Thursday, July 9, 2009

News, Truly, From Around the World

First off, wonderful post by my colleague bzimzim. I could have done without the link to the Liverpool thrashing of Madrid, but great final answer. The question of parity in European football is a valid one, and one that will hopefully be addressed in this space shortly. But I might add that the logical conclusion from a finding that Real Madrid is not destroying football is, of course, that Real Madrid is saving football.

Well, maybe that's not the logical conclusion, but it's my conclusion. So there.

So up until now this space has covered almost nothing from South America. For better or worse, events demand that we shift attention to the continent may not have invented the game, but certainly perfected it.

For worse:

It's always unfortunate when a referee decides a game. It's tragic for the game and fans when a referee decides a championship. For all intents and purposes that's exactly what happened in Argentina last Sunday. Velez and Huracan disputed the final game of the "Clausura" (the Argentine championship is divided into two seasons). Huracan, who by all accounts have played the best football in Argentina this season, needed only a draw to seal the title. They scored, but it was incorrectly called offsides. An unfortunate, but somewhat routine, mistake. Then, seven minutes from the final, a Velez striker committed an egregious penalty on the keeper and on the rebound Velez managed to score. No call, Velez 1-0. Velez takes the title home. A full write up of the game (in Spanish) here.

You know it was a poorly officiated game when the referee admits to making several mistakes and missing the offside call (but brushes it off), the foul on the championship-winning goal, and throws in for good measure a botched penalty call.

A clip of the penalty on the keeper here. Hilariously, the British announcers maintain a ridiculous level of deference for the referee and don't really comment on the terrible no-call. I assure you the Argentine announcers were not as compassionate. In a useless but expected reaction, Huracan fans marched in protest to the AFA, and requested sanctions for the referee.

For better:

Cruzeiro and Estudiantes tied in the first leg of the Copa Libertadores yesterday (think South American Champions League) in a rather thrilling scoreless draw. It had the typical staples of a top flight match in South America, including a 15 minute delay because the smoke from fans' flares (or introductory smoke) obscured everything, toilet paper rolling about the field, and a busted water main behind one goal in the middle of the game. Notably missing was a dog being let loose on the field at some point. We can only hope for the away leg!

Seriously though, what was on display was incisive, beautiful, and quick-hitting attacking football by Cruzeiro that in many ways defines jogo bonito. Heel flicks and on-the-ball skill galore from the Brazilians who looked the better side. Estudiantes, however, played well, created their chances, and set some beautiful plays of their own up. Dangerous from dead balls and with good creation on the wings, the final match in Belo Horizonte next Wednesday should be one worth watching. Coverage here.
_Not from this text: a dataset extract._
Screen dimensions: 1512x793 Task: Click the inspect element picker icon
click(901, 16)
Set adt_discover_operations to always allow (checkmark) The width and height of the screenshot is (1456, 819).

Also, let me note that watching South American football after a season of European football is like watching 1980s NBA basketball versus today's version. The fouls are tougher, arms and elbows "accidentally" flail out when someone is fouled, and no one ever stops talking trash. Throw in some very exciting football, and its a nice change of gear once in a while. I still can't watch the Brazilian league (defense anyone?) but I encourage everyone to watch next week's final game, it is South America's best club offering and any serious fan should tune in.

Will the South Africa 2010 actually happen? Who knows? Forget about snobbery or elitism - there are legitimate reasons countries with insufficient infrastructure and poor stability shouldn't be awarded world events. Call me what you will, and my apologies to South Africa or Brazil, but third world/developing (or whatever politically correct version of these terms is in vogue now) countries pose significant problems for these type of events. I hope next summer goes off without a hitch, but I harbor serious doubts.

Some quick transfer news, or in other words, back to Europe:

Spain has produced numerous world-class keepers in recent years (Casillas, Reina, Palop, Valdes), and Atletico Madrid have signed the pearl of the Spanish youth system - Sergio Asenjo.

The influx of quality from England to Spain continues - potent Ivory Coast and Tottenham midfielder Didier Zokora joins Sevilla. A nice addition for a team that is overloaded with class and skill in the midfield but lacked some bite in that area last season.

Villa is worried about Valencia's instability. Barcelona looks pretty stable, no?

Both Spanish bigs look to Cesc. He used to be a Barcelona youth player though....

Benzema's in Madrid for his presentation.

Still betting youth, Sir Alex poached Bordeaux and France U-21 winger Gabriel Obertan.